— Excerpt —
One can forgive them for being duped (even for duping others), but to prolong the error once Truth has dawned places a dark cloud in the sky of our heavenly aspiration. No doubt the bigoted defense of the personages and principles of Error while in the presence of the towering figures of Christ and his true apostles in every age will ultimately disclose on which bank of the river our leaders are encamped.

Therefore we ‘condemn’ not, lest we be ‘condemned’. For with what judgment we judge, we shall be judged: and with what measure we mete, it shall be measured to us again. For even “Michael the archangel, when contending with the devil ... durst not bring against him a railing accusation, but said, The Lord rebuke thee.”

The fact that someone has erred—“to err is human, to forgive, divine”—does not mean he is evil. The frailty of the mortal state is such in saints and sinners alike. Sainthood is not won by intellectual prowess, but by a humble heart and true love for the brethren in Christ—by receptivity to the chastening hand of the Spirit, no matter who or what the instrument, and by a willingness to be God-taught and to surrender one’s most cherished concepts when they are proven erroneous by the enlightenment of the Holy Spirit.

The spirit of scientific inquiry and investigation, the setting aside of former theories outlived and outworn, ought to permeate the world of religion as it does science. For only when we go forward on both fronts with an objective, empirical, as well as spiritual approach can these two pillars of our civilization bear witness to each other’s lasting strength to uphold the temple of self-discovery in ever-succeeding ages—ages in which we push back the barriers to our cosmic self-awareness.

— Data shown —
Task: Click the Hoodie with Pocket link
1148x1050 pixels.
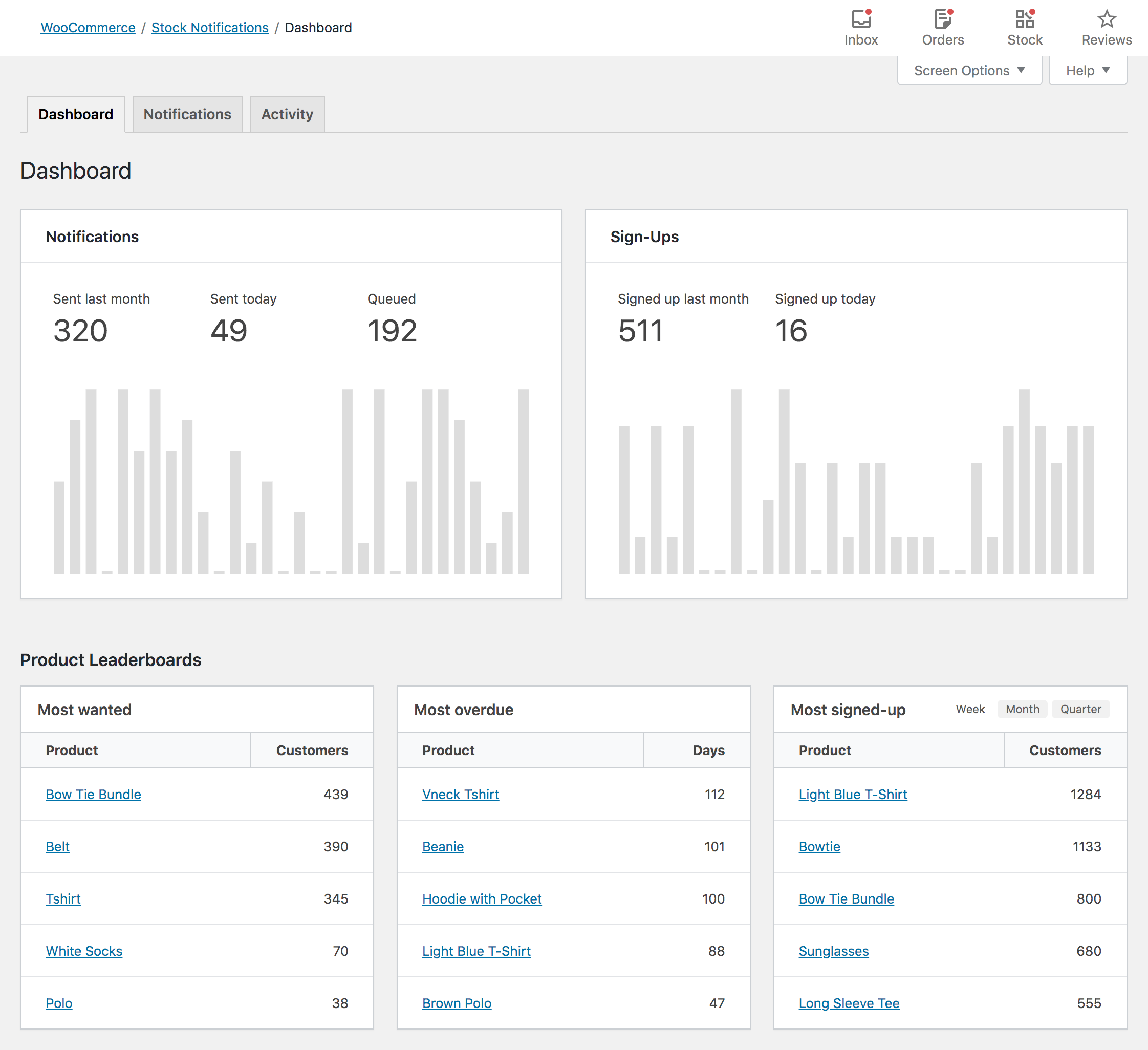Action: pos(482,898)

— Directions —
1. In the excerpt on judgment and forgiveness, who did not dare bring a railing accusation against the devil?
2. Retype the excerpt on judgment and forgiveness from "The spirit of" to "our cosmic self-awareness.".
3. Write a continuation of the excerpt on judgment and forgiveness, picking up right after its final sentence.

— The responses —
1. Michael the archangel

2.
The spirit of scientific inquiry and investigation, the setting aside of former theories outlived and outworn, ought to permeate the world of religion as it does science. For only when we go forward on both fronts with an objective, empirical, as well as spiritual approach can these two pillars of our civilization bear witness to each other’s lasting strength to uphold the temple of self-discovery in ever-succeeding ages—ages in which we push back the barriers to our cosmic self-awareness.

3.
Now let us put the past with its limited and self-limiting conclusions in the flame of Truth. By transmutation and love, not condemnation, let us walk together on the pathway to the Sun.

We can, by our God-given conscience and free will, reject the premises of the fallen ones and demand that our representatives in church and in state give us the whole Truth and nothing but the Truth. And if they do not, we will give the Truth to them. And the Truth shall awaken many, as the Lord told Daniel: some to everlasting life, and some to shame and everlasting contempt of that Christ Truth and his messengers.

Thus shall the betrayers of the people be exposed by their actions and their consciousness, and the facts and the alternatives be made clear. And all people bond and free shall be able to choose Life and not death—and to accept the consequences of their choices.

But we are not on a witch-hunt. No, never! Let God deal with the proud and the unruly. Has he not said, “Vengeance is mine; I will repay”? Our Armageddon is in the arena of the heart and the soul—and the seat of the conscious mind. When we know the Truth and preach the way of righteousness, the true followers of God as his dear children will believe and will be set free from the philosophical snares, both political and religious, of these archdeceivers.

It is not the latter whom we would convince or convert. Their judgment is already set in the Book of Enoch. It never was in our hands. But the matter of salvation unto the sons of God is. With our Lord Jesus Christ we must go after the lost sheep and return them to the true Shepherd and his fold.

The legacy of Truth vouchsafed to us by our Father Enoch, by John the Baptist and Jesus Christ, and by Origen of Alexandria—all of whom taught us an essential lesson of fallen angels incarnate among men—is our birthright. They recorded knowledge we were supposed to have had all along.

We have endured mist-covered centuries of lies and half-truths because, left to their ignorance, men lacked the tools of self-knowledge to fully disclose the nature of the Liar and his lie.

But as Enoch foresaw, the time would come when, sword of Truth in hand, we would take to ourselves the shield of the Lord’s wisdom and his counsel and go forth to fight for that soul liberation which only the living Truth can deliver.

The time is now. See the Faithful and True, with his armies and his saints, marching across the continents of the world, delivering the innocent-of-heart in every nation from the long night of self-ignorance, artificially (i.e.,
with artifice
) prolonged by the Watchers and the Nephilim.

“And none can stay his hand, or say unto him, What doest Thou?”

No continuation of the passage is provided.